For in­ca­pac­i­tated pa­tients, hos­pi­tals should now ac­cept at face value some­one’s state­ment that they are a child or a same-sex part­ner, with­out re­quir­ing doc­u­men­ta­tion such as birth records or civil union cer­tifi­cates, in the same way that het­ero­sex­ual cou­ples or their chil­dren aren’t typ­i­cally re­quired to pro­duce doc­u­men­ta­tion.

Hos­pi­tals are al­lowed to de­vi­ate from giv­ing the ben­e­fit of the doubt, but only in cases where the vis­i­tor is dis­rup­tive, when an­other per­son with the pa­tient dis­putes the vis­i­tor’s claims, or when the hos­pi­tal has an­other rea­son to doubt the vis­i­tor’s ve­rac­ity.

The Mayo Clinic has had such a pol­icy in place for years at its hos­pi­tals.

Dr. Sharonne Hayes, di­rec­tor of Mayo’s Of­fice of Di­ver­sity and In­clu­sion, said that in cases where a dis­pute arises, hos­pi­tal em­ploy­ees are di­rected to call its Pa­tient Af­fairs Of­fice, which is staffed 24 hours a day to re­solve con­flicts.
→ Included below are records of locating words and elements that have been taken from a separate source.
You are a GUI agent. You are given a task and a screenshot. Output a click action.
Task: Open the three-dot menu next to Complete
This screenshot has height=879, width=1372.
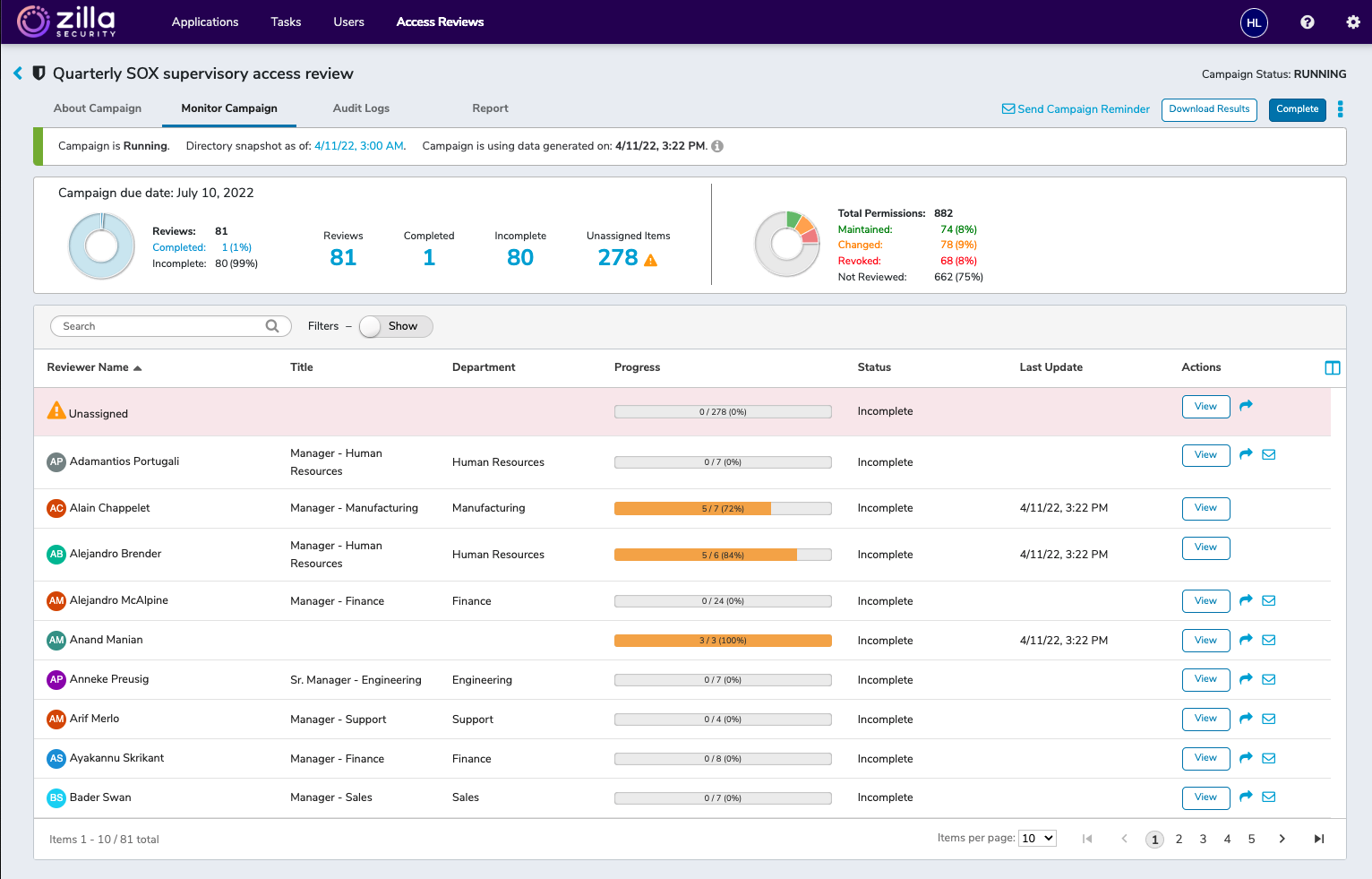1341,109
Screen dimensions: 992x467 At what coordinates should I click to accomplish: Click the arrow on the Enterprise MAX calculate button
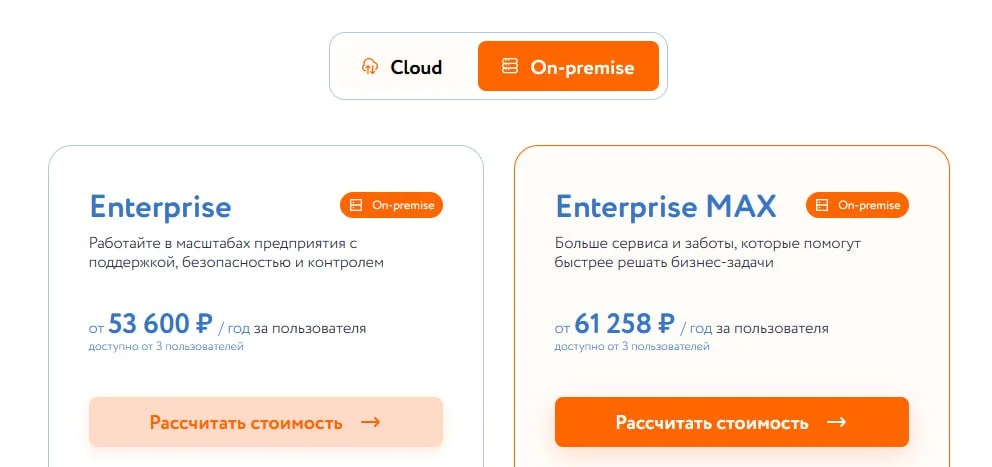pyautogui.click(x=837, y=422)
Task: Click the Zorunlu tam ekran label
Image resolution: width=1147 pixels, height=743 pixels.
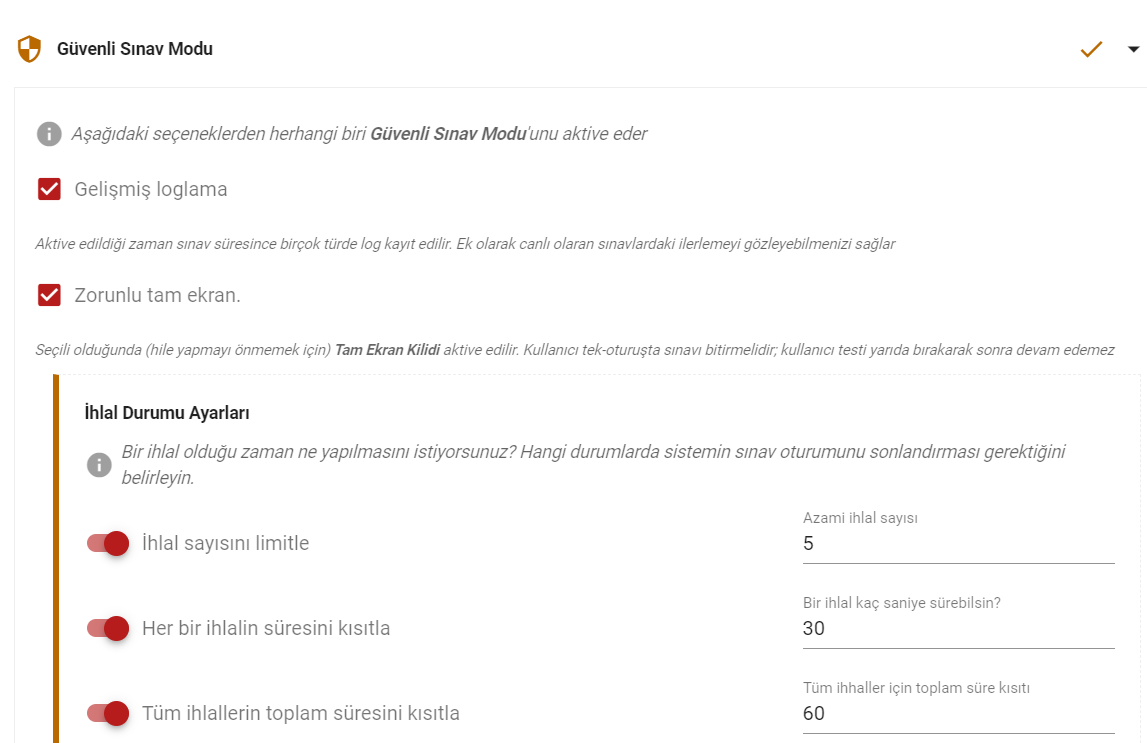Action: pos(157,295)
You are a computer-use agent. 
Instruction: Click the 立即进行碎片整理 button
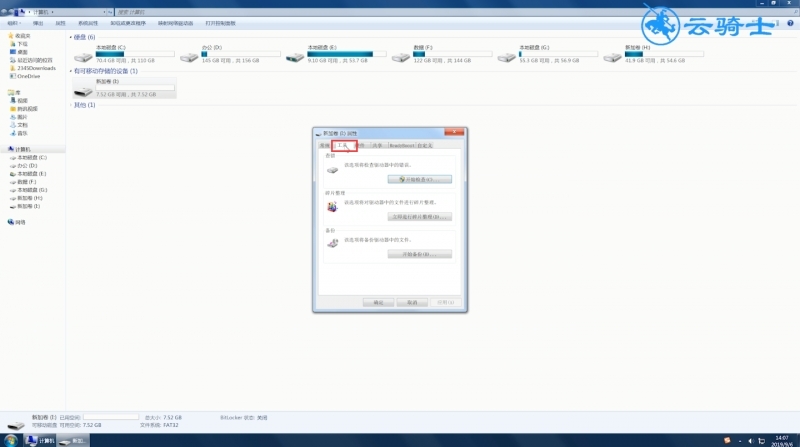(419, 217)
“For us, it is very much en­grained in our cul­ture that the needs of the pa­tient come first,” Hayes said. “We would do our due dili­gence … but frankly, we are go­ing to look at things through the lens of, what’s best for our pa­tient? And we don’t see that it serves any in­ter­est to go against the wishes of our pa­tients by bar­ring some­one who they want to see.”